Document extract —
Exploring Invented Languages
Language Invention in Early Science Fiction (2) - Percy Greg's - Across the Zodiac (1880)
Several years after Edward Bulwer-Lytton published Vril: The Coming Race (1871) which I explored here, author Percy Greg sat down to write Across the Zodiac: The Story of a Wrecked Record (1880) an early science fiction novel which has been called the originator of the “sword and planet” subgenre of science fiction and is the first science fiction novel set primarily on Mars. It is mainly known for the first documented use of the term astronaut which Greg uses in the novel for the name of his traveller’s spacecraft. But for me the most interesting element in this novel is Greg’s invention of the language Martial - arguably one of the first invented language for aliens in fiction.
Who Was Percy Greg?
Percy Greg (1836–1889) is almost entirely remembered—if he’s remembered at all—for his Across the Zodiac: The Story of a Wrecked Record. He was the son of William Rathbone Greg, a prominent Victorian essayist known for his often-controversial writings on social and political topics, and Percy seems to have inherited both his father’s appetite for argument and his willingness to court controversy in print. Greg worked primarily as a journalist and essayist, contributing to periodicals of the day, and built a reputation as a polemicist with strongly conservative, often reactionary views—particularly on race, empire, and social hierarchy. These views do surface uncomfortably in Across the Zodiac itself, where the utopian veneer of Martian civilization gradually gives way to revelations about a rigid, eugenicist social order, reflecting the anxieties and prejudices of Greg’s own political outlook rather than any genuinely emancipatory vision of the future.
Beyond his single famous foray into scientific romance, Greg’s other major works ranged from domestic novels like The Devil’s Advocate (1878) and Ivy: Cousin and Bride (1881) to his substantial History of the United States (1887), a project that allowed him to expound at length on his views about race, democracy, and the American experiment—views that, predictably, were shaped heavily by his conservative sympathies and skepticism toward republican government. He also wrote on Irish affairs and other contemporary political controversies. In his Into Other Worlds: Space Flight in Fiction, from Lucian to Lewis (1957), Roger Lancelyn Green describes Greg’s work as:
Across the Zodiac, his only venture into other worlds, tells in two fat volumes of a solitary voyage to Mars in the year 1830. The hero, who never gives his name, travelled in one of the largest Space-ships in fiction, with metal walls three feet thick (107)
Upon arriving on Mars, the unknown narrator becomes a prisoner of the Martian inhabitants and encounters the language of Mars which the traveller calls Martial. The description of the narrators time on Mars and the language he learned becomes part of a manuscript conceit account that he writes after later returning to Earth and which Greg supposedly found (long before Tolkien’s The Red Book of Westmarch!).
The Linguistic Architecture of Martial
The clearest evidence of Greg’s language invention ambitions is Chapter V, pointedly titled “Language, Laws and Life,” where Greg essentially pauses the Mars adventure plot to give readers a guided tour of how his invented language, Martial, works. This is a striking authorial choice—most Victorian scientific romances treat alien speech as set dressing, something to be gestured at rather than explained. Greg instead treats it almost as a linguistics lecture embedded in a travelogue, suggesting he saw the language itself as coeval with the story’s intellectual premise, not just its texture.

Given problem A — Please update the Percy Greg article: begin at the words "The Linguistic Architecture" and stop after "just its texture.", replacing "travelogue" with "travel narrative".
Given problem B —
Answer these questions from the Percy Greg article:
(i) In what year did Percy Greg die?
(ii) How thick were the metal walls of the spaceship, according to the quoted passage from Roger Lancelyn Green?
(iii) What is the title of Chapter V of Across the Zodiac?
Given problem C — Carry on writing the Percy Greg article from its last sentence.
The data after this point come from a different source.

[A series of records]
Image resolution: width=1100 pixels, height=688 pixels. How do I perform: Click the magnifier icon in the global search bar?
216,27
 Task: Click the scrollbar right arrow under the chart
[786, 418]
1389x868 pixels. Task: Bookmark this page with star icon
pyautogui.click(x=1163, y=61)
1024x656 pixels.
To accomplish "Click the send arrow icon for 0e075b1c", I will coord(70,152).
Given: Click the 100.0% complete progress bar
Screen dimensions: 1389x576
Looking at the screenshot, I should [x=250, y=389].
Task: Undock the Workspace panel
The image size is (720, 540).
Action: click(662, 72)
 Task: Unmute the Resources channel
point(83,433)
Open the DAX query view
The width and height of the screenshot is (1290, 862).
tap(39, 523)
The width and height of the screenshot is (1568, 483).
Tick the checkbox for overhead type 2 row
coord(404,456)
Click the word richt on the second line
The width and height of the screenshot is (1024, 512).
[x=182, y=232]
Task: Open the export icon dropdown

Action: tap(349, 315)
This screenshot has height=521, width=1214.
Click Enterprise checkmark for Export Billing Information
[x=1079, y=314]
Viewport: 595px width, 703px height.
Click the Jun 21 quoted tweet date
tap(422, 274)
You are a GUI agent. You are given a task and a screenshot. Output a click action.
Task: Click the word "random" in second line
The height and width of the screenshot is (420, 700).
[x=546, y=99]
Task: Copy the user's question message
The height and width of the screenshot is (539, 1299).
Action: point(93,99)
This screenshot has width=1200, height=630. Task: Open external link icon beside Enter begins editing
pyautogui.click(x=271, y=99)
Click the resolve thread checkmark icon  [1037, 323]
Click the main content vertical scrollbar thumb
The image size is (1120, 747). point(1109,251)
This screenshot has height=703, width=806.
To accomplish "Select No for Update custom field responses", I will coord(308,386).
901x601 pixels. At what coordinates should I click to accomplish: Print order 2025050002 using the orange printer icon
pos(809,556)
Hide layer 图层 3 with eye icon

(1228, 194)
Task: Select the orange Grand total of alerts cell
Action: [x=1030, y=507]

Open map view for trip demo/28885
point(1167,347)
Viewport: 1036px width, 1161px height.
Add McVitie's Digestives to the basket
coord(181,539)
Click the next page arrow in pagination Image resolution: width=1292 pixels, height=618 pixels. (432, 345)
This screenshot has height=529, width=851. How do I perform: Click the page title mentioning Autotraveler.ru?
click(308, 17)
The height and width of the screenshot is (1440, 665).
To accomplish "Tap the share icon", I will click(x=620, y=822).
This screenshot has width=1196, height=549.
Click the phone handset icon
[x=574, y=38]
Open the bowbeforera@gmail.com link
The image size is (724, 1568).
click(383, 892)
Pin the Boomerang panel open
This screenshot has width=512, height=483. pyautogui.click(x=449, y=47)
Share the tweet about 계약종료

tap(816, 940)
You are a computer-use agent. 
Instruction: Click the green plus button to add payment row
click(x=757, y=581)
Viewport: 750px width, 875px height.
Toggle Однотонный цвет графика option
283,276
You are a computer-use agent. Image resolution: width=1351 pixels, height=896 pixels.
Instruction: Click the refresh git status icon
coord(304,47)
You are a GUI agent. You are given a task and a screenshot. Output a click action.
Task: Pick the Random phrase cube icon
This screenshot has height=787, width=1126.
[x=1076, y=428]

Written reply A —
The Linguistic Architecture of Martial
The clearest evidence of Greg’s language invention ambitions is Chapter V, pointedly titled “Language, Laws and Life,” where Greg essentially pauses the Mars adventure plot to give readers a guided tour of how his invented language, Martial, works. This is a striking authorial choice—most Victorian scientific romances treat alien speech as set dressing, something to be gestured at rather than explained. Greg instead treats it almost as a linguistics lecture embedded in a travel narrative, suggesting he saw the language itself as coeval with the story’s intellectual premise, not just its texture.

Written reply B —
(i) 1889
(ii) Three feet thick
(iii) "Language, Laws and Life"

Written reply C —
What makes Martial notable is the sheer architecture of it. Greg gave the language twelve vowels and twenty-seven consonants—a phonemic inventory considerably larger and more deliberately specified than anything readers would have encountered in earlier imaginary-voyage or traveler’s-tale literature. This wasn’t a handful of exotic-sounding syllables strung together for effect; it was a phonological system, the kind of foundational design choice that real linguists make when describing how a language actually sounds and how its words are built from the ground up.
And yet at the same time, Greg’s narrator describes Martial as possessing a simplicity foreshadowing the rise of invented auxiliary languages such as Esperanto (1887) - a planned, regularised language designed for ease of learning and communication rather than one that evolved organically over centuries. As the narrator puts it:
I soon found that, unlike any Terrestrial tongue, the language of the people had not grown but been made—constructed deliberately on set principles, with a view to greatest possible simplicity and the least possible taxation of the memory. There were no exceptions or irregularities and few unnecessary distinctions.
This emphasis on regularity carries through into the grammar. Greg layered onto Martial’s phonology a grammar with real structural ambition, and the grammatical and morphological system—like the agglutinative approach Edward Bulwer-Lytton used for Vril, and which Tolkien would later use for Elvish—builds complex meanings by stacking prefixes and suffixes onto roots. This is the same broad strategy used by real-world languages like Turkish, Finnish, or Swahili, where a single word can pack in what English would need a whole phrase to express. By choosing this design, Greg wasn’t just inventing vocabulary—he was inventing a system for generating vocabulary, one with its own internal rules a careful reader could, in principle, learn to apply.
As the narrator explains, the regularity of the system meant that exposure alone could build fluency:
words were so connected and related that mastery of a few simple grammatical forms and a certain number of roots enabled me to guess at, and by and by feel tolerably sure of, the meaning of a new word.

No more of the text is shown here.